-------- SOURCE RECORDS --------

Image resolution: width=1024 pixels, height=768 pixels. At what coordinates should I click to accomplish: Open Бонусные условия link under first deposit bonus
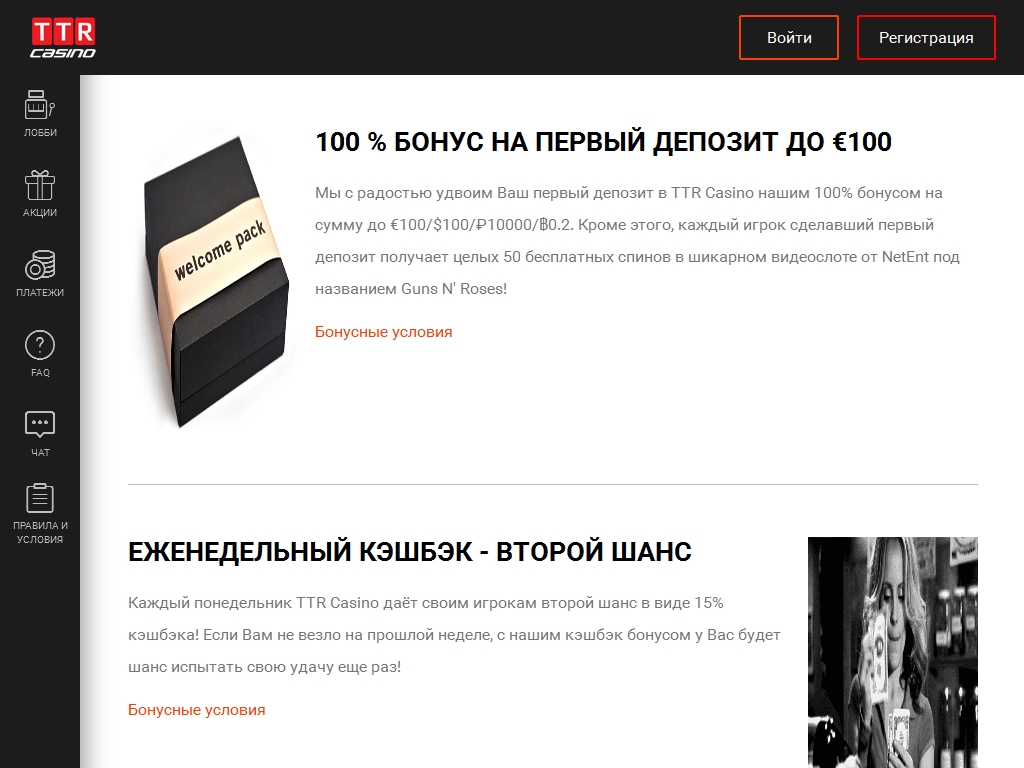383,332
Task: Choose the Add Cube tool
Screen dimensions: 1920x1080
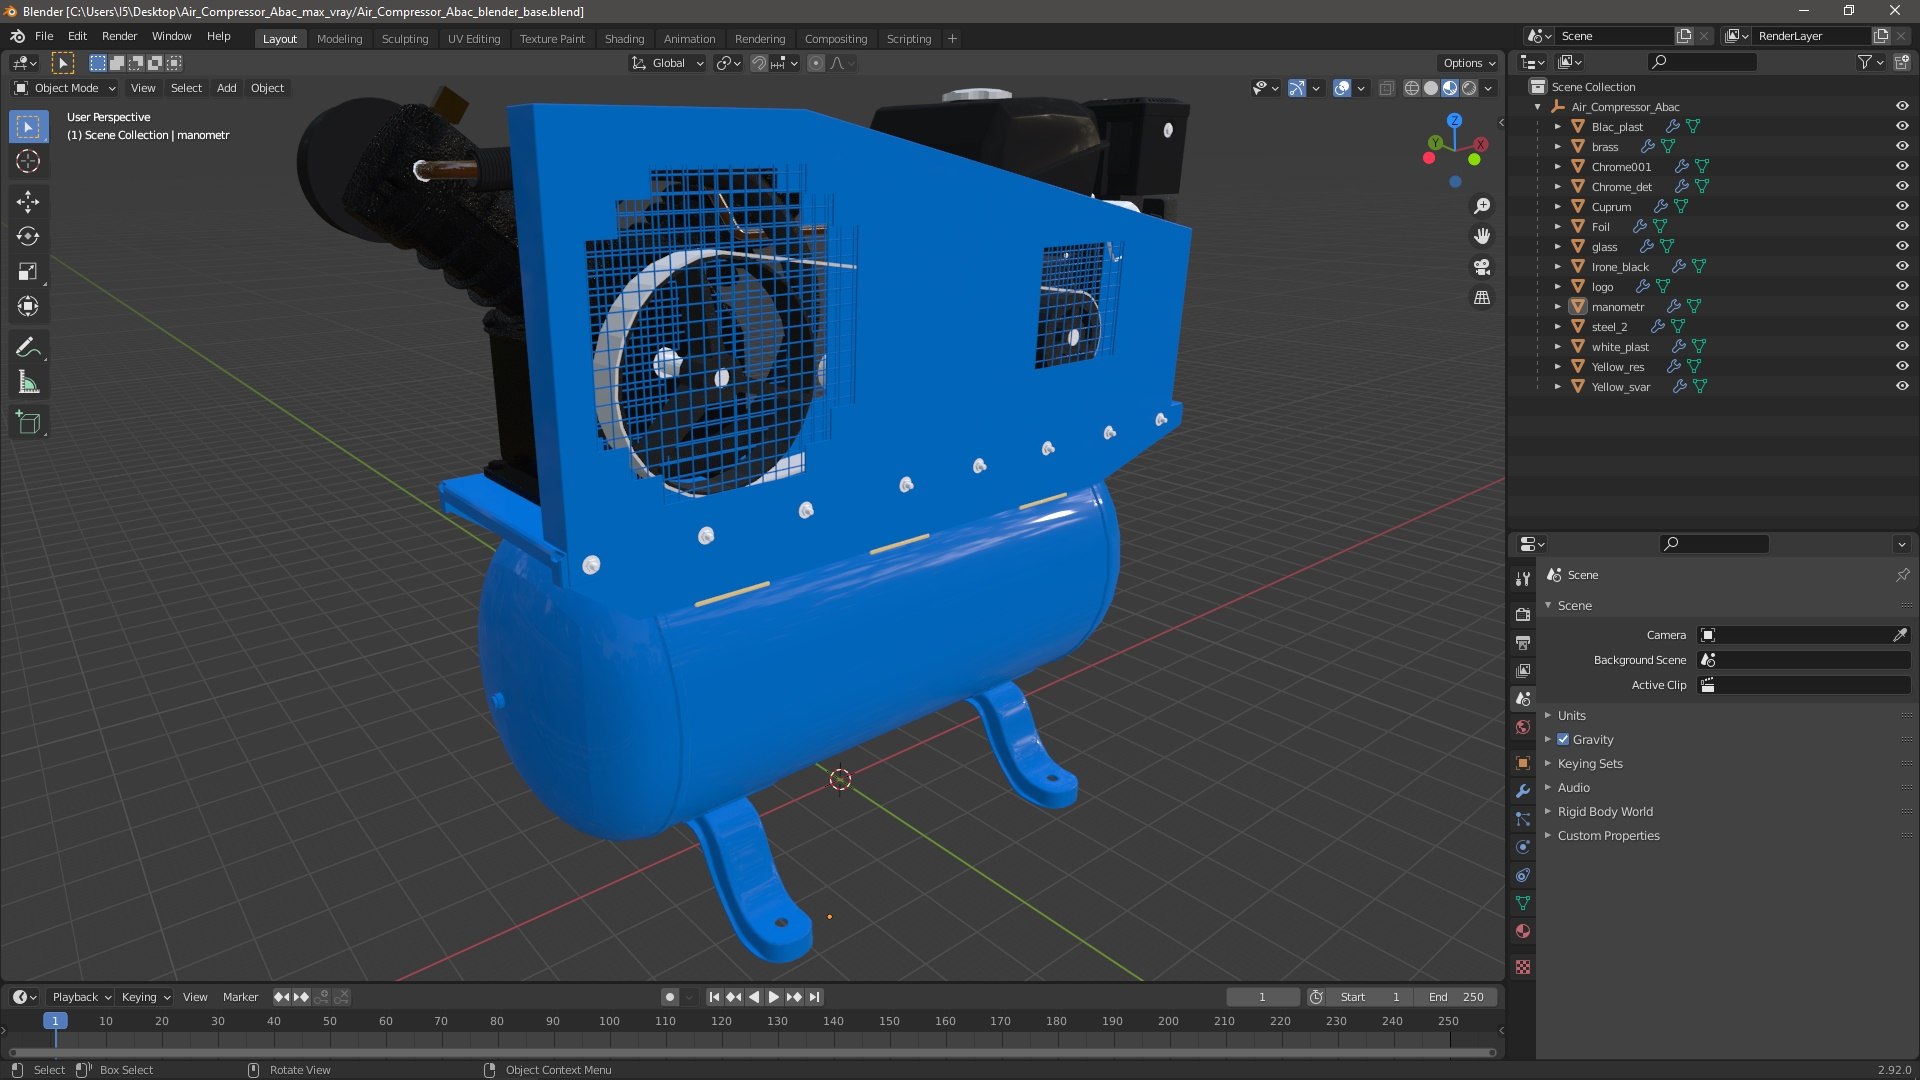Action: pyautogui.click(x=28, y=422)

--------
-------- SOURCE RECORDS --------

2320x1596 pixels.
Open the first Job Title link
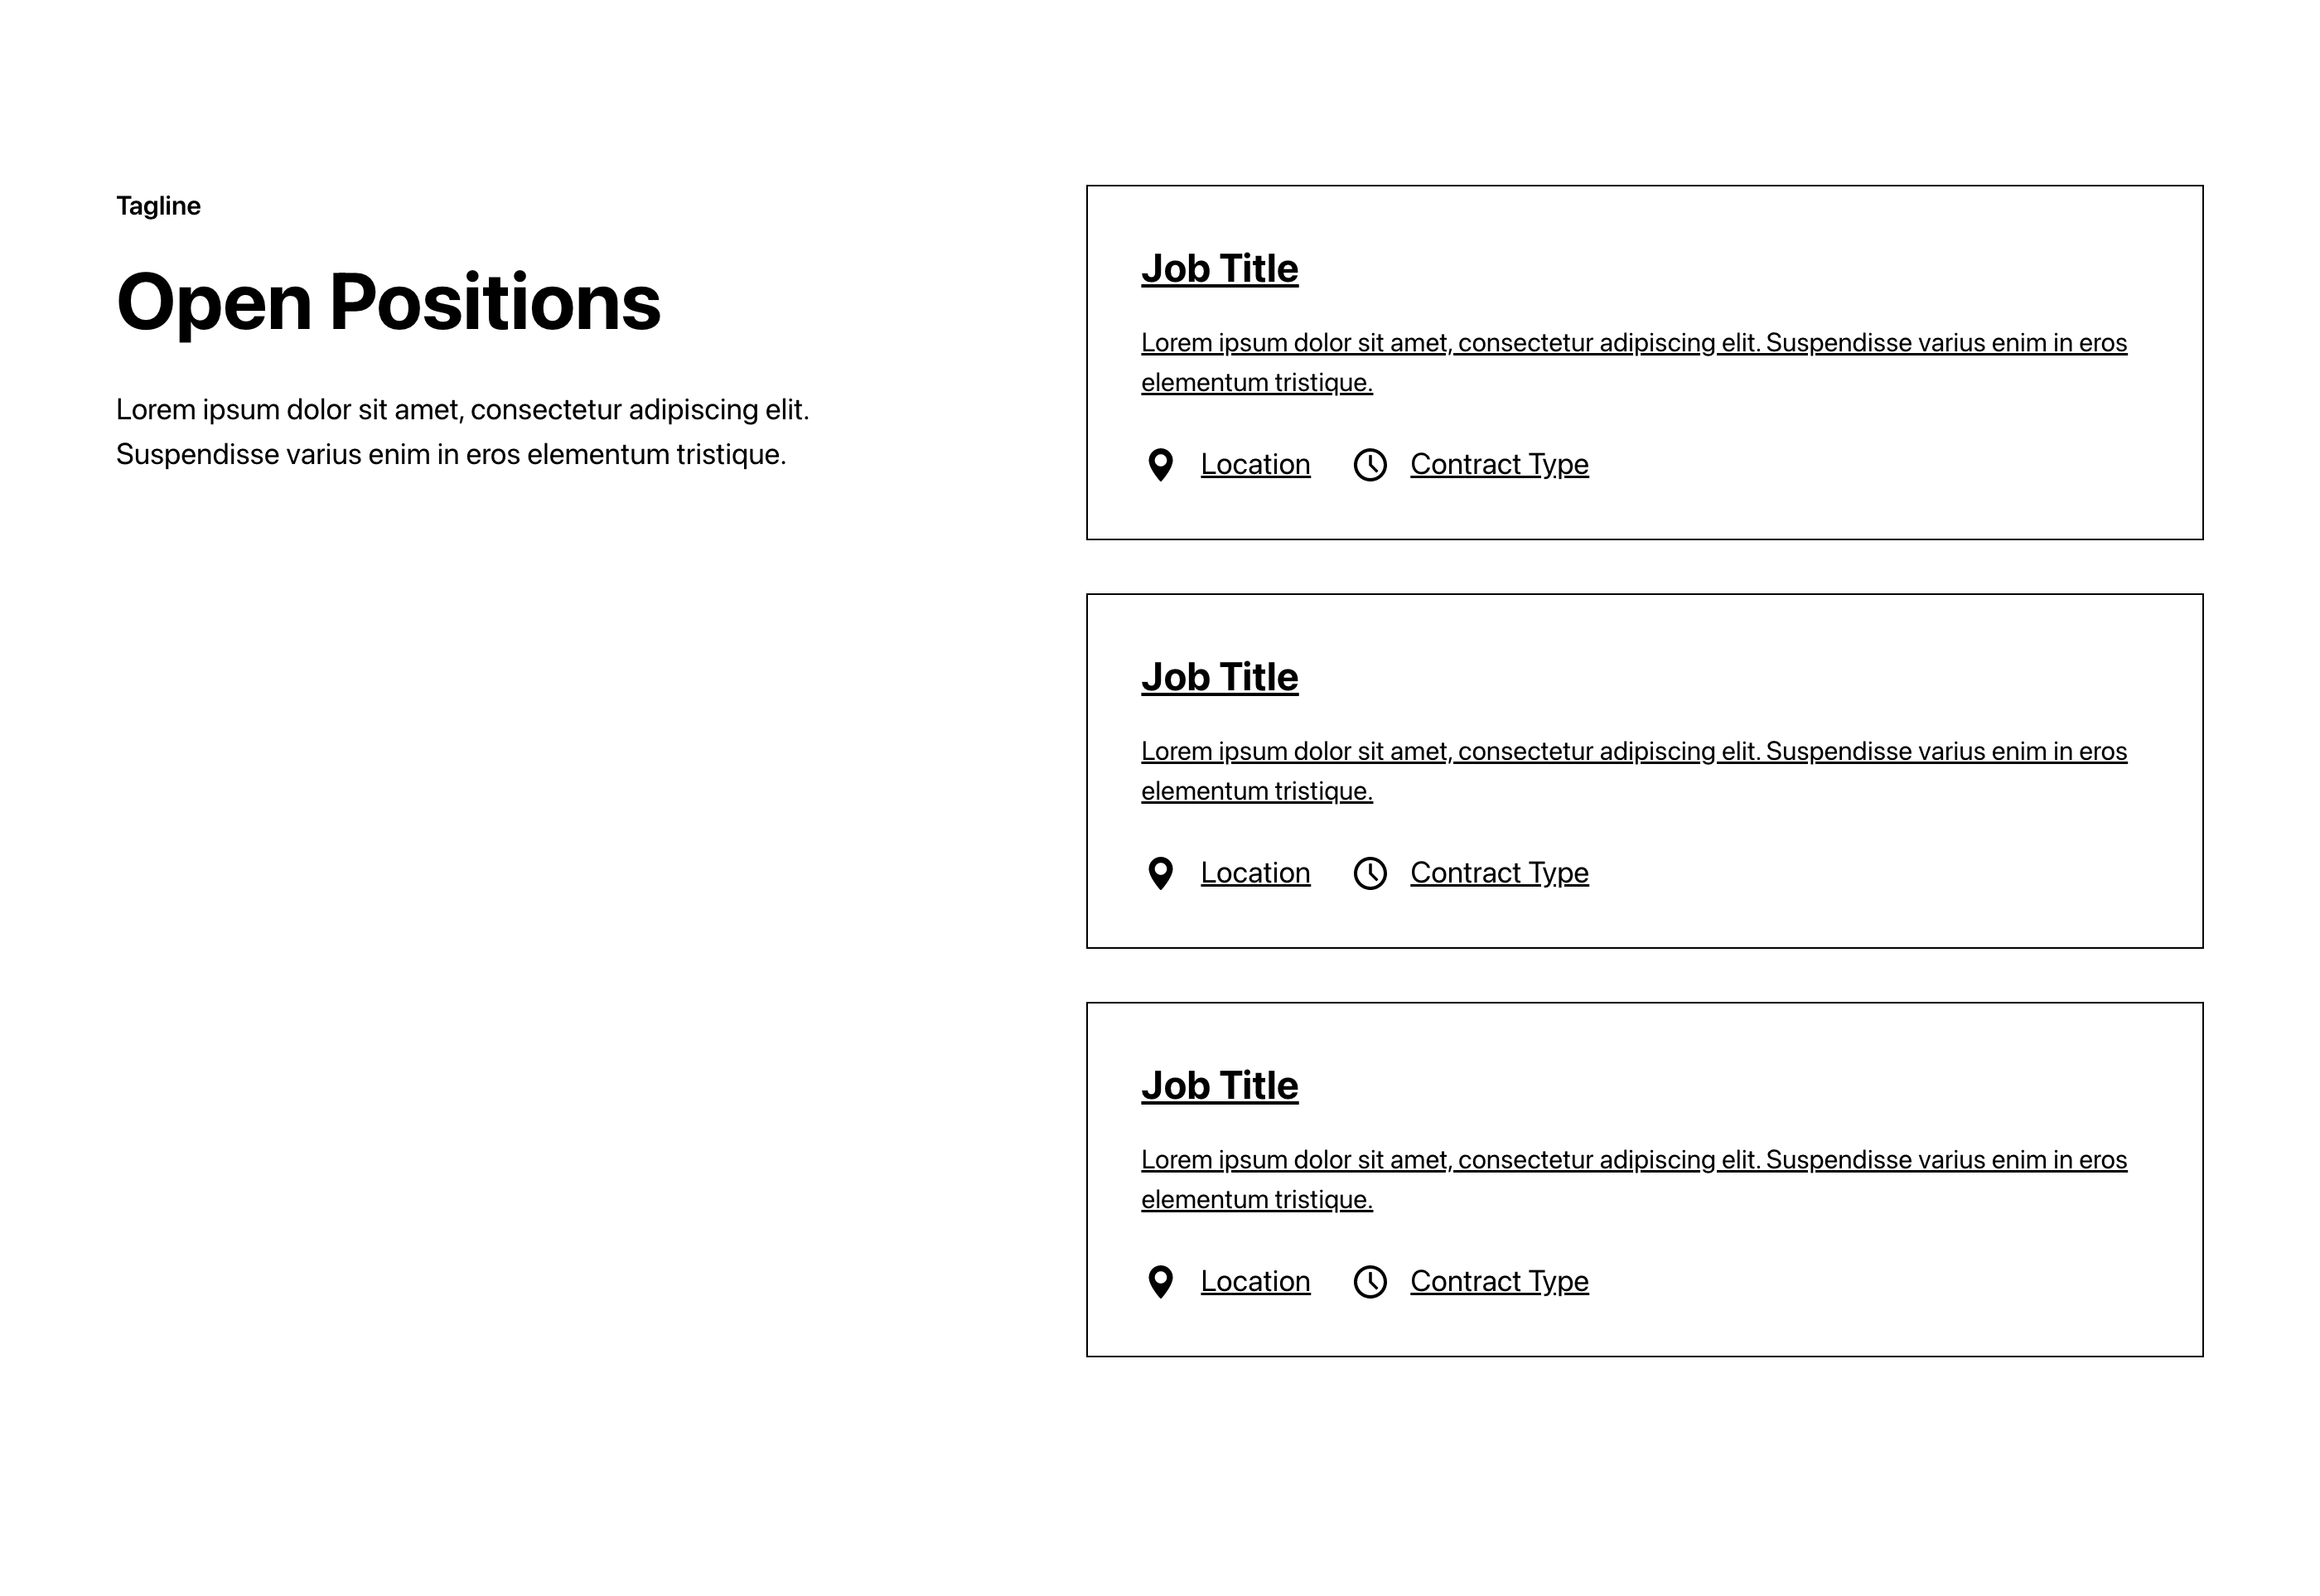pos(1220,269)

--------

TASK DESCRIPTION.
Find every line in the entries above that contains the word "Open", and copy each such line in full. Case counts.

RESPONSE.
Image resolution: width=1024 pixels, height=768 pixels. At what coordinates should I click to accomplish: Open Бонусные условия link under first deposit bonus
Open the first Job Title link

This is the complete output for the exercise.